The Compensation Committee conducts an annual independence review of Semler Brossy, considering certain factors, including, among other things: (1) other services provided to us by the consultant; (2) fees paid by us as a percentage of the consulting firm’s total revenue; (3) policies or procedures maintained by the consulting firm that are designed to prevent a conflict of interest; (4) any business or personal relationships between the individual consultants involved in the engagement and a member of the Compensation Committee; (5) any company stock owned by the individual consultants involved in the engagement; and (6) any business or personal relationships between our executive officers and the consulting firm or the individual consultants involved in the engagement. As a result of this review, the Compensation Committee concluded that no conflict of interest exists with respect to the services provided by Semler Brossy.
Role of Management
In addition to receiving input from its independent compensation consultant, the Compensation Committee also receives recommendations from the CEO on the compensation of each member of the Management Committee other than himself. For more information on the role of management in compensation recommendations and decisions, please see the “CD&A—Input from Management” on page 28.
Finance and Risk Committee
The Finance and Risk Committee is responsible for reviewing the strategies and policies of the Company for achieving finance and investment objectives and activities, and making recommendations to the Board regarding these objectives and activities. The Committee also acts as the focus committee of the Board for oversight of the Company’s enterprise risk management activities. The Charter of the Finance and Risk Committee can be found under the “Corporate Governance” subsection of the “Investor Relations” section of our website at http://ir.assurant.com.
Compensation Committee Interlocks and Insider Participation
No member of the Compensation Committee is now, or was during 2017 or any time prior thereto, an officer or employee of the Company. No member of the Compensation Committee had any relationship with the Company or any of its subsidiaries during 2017 pursuant to which disclosure would be required under applicable rules of the SEC pertaining to the disclosure of transactions with related persons. None of the executive officers of the Company

64


 
Corporate Governance

currently serves or has served in the past on the board of directors or compensation committee of another company at any time during which an executive officer of such other company served on the Company’s Board or Compensation Committee.
Communicating with the Presiding Director and the Board of Directors
To contact the presiding director and the other non-management members of the Board, interested persons may write to: Elaine Rosen, Chair of the Board of Directors, c/o the Law Department, Assurant, Inc., 28 Liberty Street, 41st Floor, New York, New York 10005 or submit questions or concerns by email to boardchair@assurant.com.
Relevant communications are distributed to the Board, or to any individual director or directors, as appropriate, depending on the facts and circumstances outlined in the communication. Certain items that are unrelated to the duties and responsibilities of the Board will be excluded, such as:
business solicitations;
junk mail, mass mailings, and spam;
new product and new services suggestions;
resumes and other employment inquiries; and
surveys.
In addition, material that is unduly hostile, threatening or illegal will be excluded. If any such material also raises issues of potential legitimate concern to the Board (including matters of corporate governance, alleged fraud or irregularities, or alleged control deficiencies), they will be brought to the Board’s attention without the offensive material.

65


 
Compensation Committee Report

COMPENSATION COMMITTEE REPORT
The Compensation Committee of the Board of Directors of the Company has reviewed and discussed the Compensation Discussion and Analysis contained in this proxy statement with management. On the basis of such review and discussions, the Compensation Committee has recommended to the Board of Directors of the Company that the Compensation Discussion and Analysis be included in this proxy statement and the Company’s 2017 Annual Report on Form 10-K.
Compensation Committee
Lawrence V. Jackson, Chair
Juan N. Cento
Harriet Edelman
Charles J. Koch
Elaine D. Rosen



66


 
Audit Committee Matters

AUDIT COMMITTEE MATTERS
Audit Committee Report
The Audit Committee of the Board of Directors of the Company consists of four independent directors and operates under a written charter, adopted and reviewed annually by the Board.
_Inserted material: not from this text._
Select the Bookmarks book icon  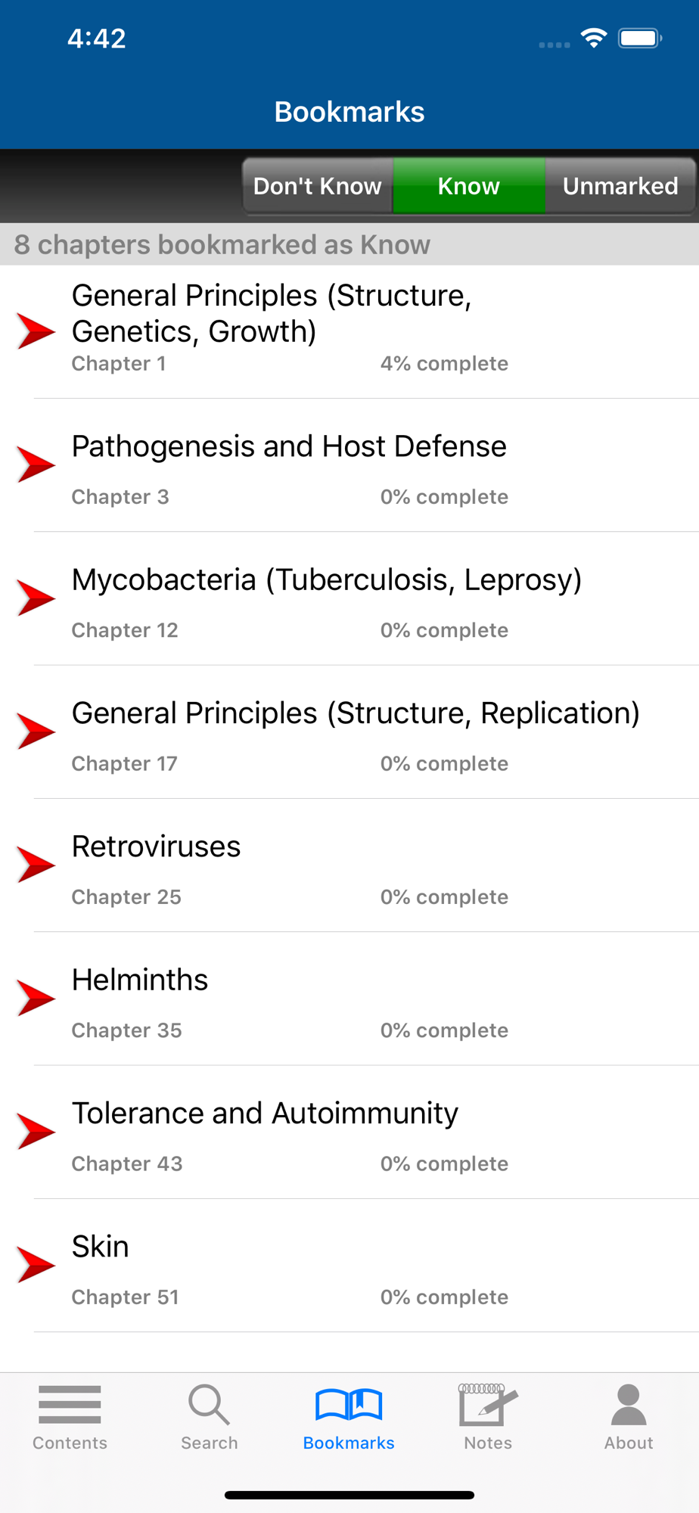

Among other things, the Audit Committee assists the Board in its oversight of the Company’s financial accounting and reporting processes; the activities, qualifications and performance of the Company’s independent registered public accounting firm and internal auditors; and the effectiveness of the Company’s internal control environment.
In addition, the Audit Committee assists the Board in oversight of the Company’s risk management policies. Additional information regarding the role of the Board in risk oversight can be found in the “Corporate Governance” section of this proxy statement.
Management is responsible for the preparation, presentation and integrity of the Company’s financial statements; for maintaining appropriate accounting and financial reporting processes; for the establishment and effectiveness of the Company’s internal controls and procedures; and for the execution of the Company’s risk management function. In performing its oversight function, the Audit Committee has reviewed and discussed with management the audited consolidated financial statements of the Company as of and for the year ended December 31, 2017 and management’s assessment that the Company maintained effective internal control over financial reporting as of December 31, 2017. Management’s assessment is included in Management’s Annual Report on Internal Control Over Financial Reporting appearing under Item 9A of the Company’s Annual Report on Form 10-K for the year ended December 31, 2017 (the “Form 10-K”). In connection with that review, management represented to the Audit Committee that the Company’s consolidated financial statements were prepared in accordance with accounting principles generally accepted in the United States of America and that the Company maintained effective internal control over financial reporting as of December 31, 2017. In consultation with management and with input from the Company’s independent registered public accounting firm, the Audit Committee reviews the effectiveness of the internal audit function. In addition, the Audit Committee has reviewed and discussed with management the Company’s policies with respect to risk management, including the guidelines and policies that govern the process by which risk management is undertaken.
PricewaterhouseCoopers LLP (“PwC”) serves as the Company’s independent registered public accounting firm. Each year, the Audit Committee, in consultation with management and the Company’s internal auditor, reviews PwC’s performance and considers whether to reappoint PwC, subject to stockholder ratification, to serve as the Company’s independent registered public accounting firm. In that review, the Audit Committee considers, among other things, the continued independence of PwC, PwC’s tenure serving the Company, whether PwC’s provision of non-audit services to the Company is compatible with maintaining its independence, and the quality and efficiency of the services provided, as well as the depth of the firm’s and audit team’s expertise and experience in the Company’s industry. In order to assure continuing auditor independence, the Audit Committee periodically considers whether there should be regular rotation of the independent registered public accounting firm. In addition, the Audit Committee assesses the qualifications and performance of the lead audit partner and other principle team members, and the Audit Committee and its chair are involved in the selection of the new lead engagement partner when required by periodic auditor rotation or when otherwise applicable. The Audit Committee is responsible for pre-approving the audit fees and terms associated with the Company’s retention of its independent registered public accounting firm and regularly reviews and pre-approves fees to be paid to PwC.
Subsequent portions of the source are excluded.